Gobierno no es lo mismo que país

Durante los años de la pandemia, Europa –y otros países que pudieron permitírselo– desarrolló políticas fuertemente expansivas, inyectando cantidades ingentes de recursos en la economía. Se hizo porque la economía habría colapsado si no se hubiera hecho, y eso habría provocado un desastre social sin precedentes en la historia contemporánea. Países tradicionalmente partidarios de la ortodoxia económica y monetaria optaron por poner en circulación cientos de miles de millones de euros en fondos de rescate.
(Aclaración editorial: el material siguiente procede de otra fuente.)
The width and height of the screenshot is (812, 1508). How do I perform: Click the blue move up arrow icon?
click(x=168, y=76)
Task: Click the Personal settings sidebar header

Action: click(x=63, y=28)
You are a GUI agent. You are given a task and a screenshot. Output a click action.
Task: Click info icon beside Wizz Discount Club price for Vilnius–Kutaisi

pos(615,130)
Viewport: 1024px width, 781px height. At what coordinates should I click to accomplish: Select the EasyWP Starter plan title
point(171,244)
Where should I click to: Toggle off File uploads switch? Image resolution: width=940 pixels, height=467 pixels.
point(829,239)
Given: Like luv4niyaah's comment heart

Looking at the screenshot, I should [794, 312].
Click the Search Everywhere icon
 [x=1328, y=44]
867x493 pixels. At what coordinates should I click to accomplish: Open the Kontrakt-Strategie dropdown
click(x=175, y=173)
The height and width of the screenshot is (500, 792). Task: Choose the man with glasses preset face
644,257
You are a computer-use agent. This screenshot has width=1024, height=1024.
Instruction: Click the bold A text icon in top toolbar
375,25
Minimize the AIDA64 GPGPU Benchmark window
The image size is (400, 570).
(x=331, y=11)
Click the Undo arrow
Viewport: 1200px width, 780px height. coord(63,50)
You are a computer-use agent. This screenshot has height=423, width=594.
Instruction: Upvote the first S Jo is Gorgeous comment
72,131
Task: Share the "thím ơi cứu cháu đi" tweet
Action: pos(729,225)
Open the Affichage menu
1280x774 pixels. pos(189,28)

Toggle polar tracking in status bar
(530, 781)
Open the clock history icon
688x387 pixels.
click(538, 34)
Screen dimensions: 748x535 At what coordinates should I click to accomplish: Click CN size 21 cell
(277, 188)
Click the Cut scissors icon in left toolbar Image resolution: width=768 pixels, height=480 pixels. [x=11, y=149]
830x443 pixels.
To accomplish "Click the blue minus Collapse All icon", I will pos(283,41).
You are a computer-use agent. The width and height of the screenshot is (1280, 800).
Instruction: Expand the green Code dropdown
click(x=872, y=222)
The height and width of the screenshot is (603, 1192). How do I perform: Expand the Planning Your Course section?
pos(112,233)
La consecuencia directa de esa enorme inyección económica es la inflación que soportamos hoy, sin duda acrecentada por factores añadidos, como la guerra de Ucrania y su impacto en la escalada de los precios del combustible, la energía eléctrica y los cereales, productos cuyo encarecimiento provoca un efecto multiplicador en los precios. Soportamos esta inflación disparada porque elegimos tenerla, antes que aceptar el desastre social que habría provocado la pérdida de millones de empleos, y el dramático empobrecimiento de una sociedad dedicada a frenar una enfermedad tan mortífera como desconocida.

Domada, que aún no vencida, la pandemia dejó de ser ya la prioridad del mundo. Ahora se trata de contener la inflación provocada por el dinero del Covid, y evitar que prosiga la escalada de los precios: la inflación roba a la gente sus salarios y sus ahorros. En los dos años que llevamos de inflación desbocada, el poder adquisitivo del euro ha bajado entre un 15 y un 20 por ciento. No es una broma, estamos hablando de que la riqueza efectiva de Europa se evapora vertiginosamente. Tras décadas de tipos de interés bajísimos, los bancos centrales del mundo intentan enfriar el calentamiento de los precios, pero al contrario de lo que ha ocurrido en otras crisis similares, en esta ocasión no estamos ante una inflación vinculada al crecimiento. Es probable que a partir del invierno varias economías europeas entren en estanflación –alta inflación y crecimiento cero– o en deflación –alta inflación y retroceso del crecimiento–.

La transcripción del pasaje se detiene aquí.